Tariq Malik is Rowayat’s Fiction Editor, tariq@rowayat.org

Pakistan born, Vancouver-based desi-POC author/mentor Tāriq Malik, has worked across poetry, fiction, and art for the past four decades to distill immersive and compelling and original narratives.

He is the author of a short stories collection Rainsongs of Kotli, and a novel Chanting Denied Shores. His poetry collections include Exit Wounds, 2022, Blood of Stone, 2024, by Caitlin Press, and three unpublished chapbooks.

His writing has appeared in The Puritan,  TWUC’s Write Magazine, The Aleph Review, and Verbal Art July (2019), among others.

Hannah Alkadi is Rowayat’s Editorial Assistant, hannah@rowayat.org

Hannah Alkadi rights the wrongs in our world by writing about them—in essays, poetry, and short stories. She believes that ādāb (literature) is how we learn adab (etiquettes), and works to yield a pen as mightily as a sword against the ire-breathing dragons of prejudice. By knighting minorities as heroes and questing for unseen settings, she castles the oft-repeated tales into ones that not only represent, but resonate. Her work has been featured in Amaliah, Muslim Youth Musings, Traversing Tradition, and MuslimMatters.

Ibrahim Fawzy is Rowayat’s Editorial Assistant, ibrahim@rowayat.org

He is an Egyptian literary translator and academic who holds an MA in Comparative Literature. He was awarded a mentorship with the National Center for Writing, UK (2022/2023). His translations, reviews, interviews and articles have appeared or are forthcoming in ArabLit QuarterlyWords Without BordersThe Markaz ReviewModern Poetry in TranslationPoetry Birmingham Literary Journal and elsewhere. He also podcasts at New Books Network. His debut book Belonging to Prison will be published by Cambridge Scholars this summer. 

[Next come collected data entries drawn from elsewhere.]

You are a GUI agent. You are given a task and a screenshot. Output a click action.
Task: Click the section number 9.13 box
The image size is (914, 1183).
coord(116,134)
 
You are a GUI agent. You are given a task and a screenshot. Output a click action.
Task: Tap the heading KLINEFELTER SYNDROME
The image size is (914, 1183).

Sara Imam is Rowayat’s Social Media and Children’s Lit Assistant

Sara Imam is an Egyptian storyteller with a focus on education, development and celebrating diversity through stories. Blending ancient lore with contemporary nuances. In 2019 imam attended an intensive oral storytelling workshop in Amsterdam that ended with her first solo performance. Under the tutelage of storyteller Chirine Al-Ansary since 2020, Sara has honed her craft, captivating audiences of both children and adults alike. She is a member of Irtigalia Honn, an improv theater troupe founded by Ramsi Lehner, she is also an actress at sitara theater for children and a trainer at Aspire Community Training and Consulting company. 

Mohsen Mohamed is Rowayat’s Arabic Literature Editor, mohsen@rowayat.org

Mohsen Mohamed is an Egyptian poet born in 1994. His poetry collection entitled, مفيش رقم بيرد (No One Is On the Line), was published in 2020 by Dar El Meraya for Cultural Production. It won first prize for vernacular poetry at the Cairo International Book Fair as well as the Sawiris Cultural Award. In 2014, in the aftermath of a student demonstration (in which he did not participate), while coming to the aid of a young woman, Mohamed was caught up in a sweep of arrests on his campus. His life as a poet began during the five years he spent in prisons.